Paris Bordon (or Paris Paschalinus Bordone; 5 July 1500 – 19 January 1571) was an Italian painter of the Venetian Renaissance who, despite training with Titian, maintained a strand of Mannerist complexity and provincial vigor.

Biography

Venus, Mars, and Cupid crowned by Victory by Paris Bordone
Venetian couple in love

Bordone was born at Treviso, but had moved to Venice by late adolescence. He apprenticed briefly and unhappily (according to Vasari) with Titian. Vasari may have met the elder Bordone.

From the 1520s, we have works by Bordone, including the Holy Family in Florence, Sacra Conversazione with Donor (Glasgow), and Holy Family with St. Catherine (Hermitage Museum). The St. Ambrose and a Donor (1523) is now in the Pinacoteca di Brera.

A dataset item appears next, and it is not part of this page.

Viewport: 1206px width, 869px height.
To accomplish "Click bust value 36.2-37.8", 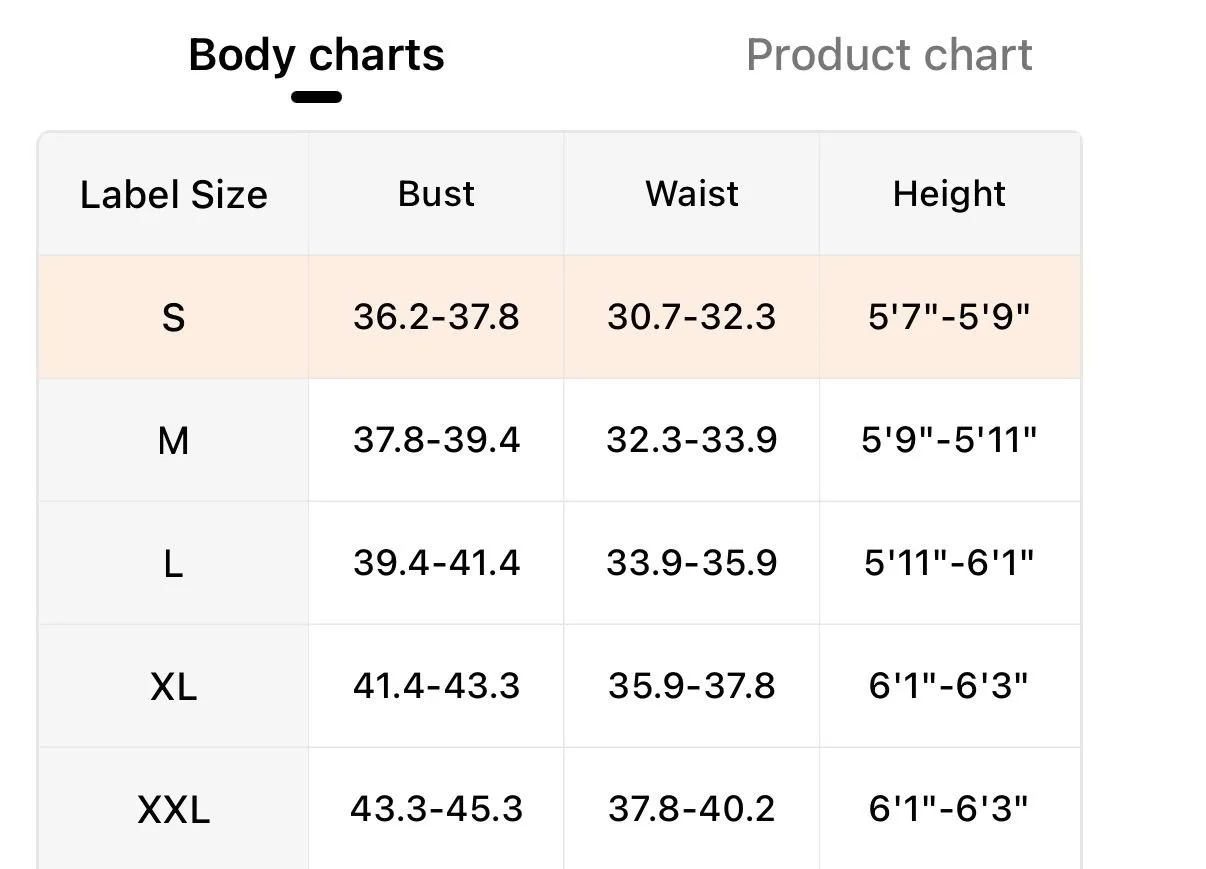I will click(436, 317).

In 1525–26, Bordone painted an altarpiece for the church of S. Agostino in Crema, a Madonna with St. Christopher and St George (now in the Palazzo Tadini collection at Lovere). A second altarpiece, Pentecost, is also in the Pinacoteca di Brera.

Christ as 'The Light of the World', c. 1550. Oil on canvas. The National Gallery, London.

In 1534–35, he painted his large-scale masterpiece for the Scuola di San Marco a canvas of the The Fisherman Presenting the Ring to Doge Gradenigo (Accademia). However, comparison between this latter painting and the near-contemporary, and structurally similar, Presentation of the Virgin[1] reveals Bordone's limitations, his use of superior perspective which creates dwarfed distant perspectives, and limited coloration relative to the brilliant tints of Titian.

Bordone is at his best[citation needed] in his smaller cabinet pieces, showing half-figures, semi-undressed men and women from mythology or religious stories in a muscular interaction despite the crowded space.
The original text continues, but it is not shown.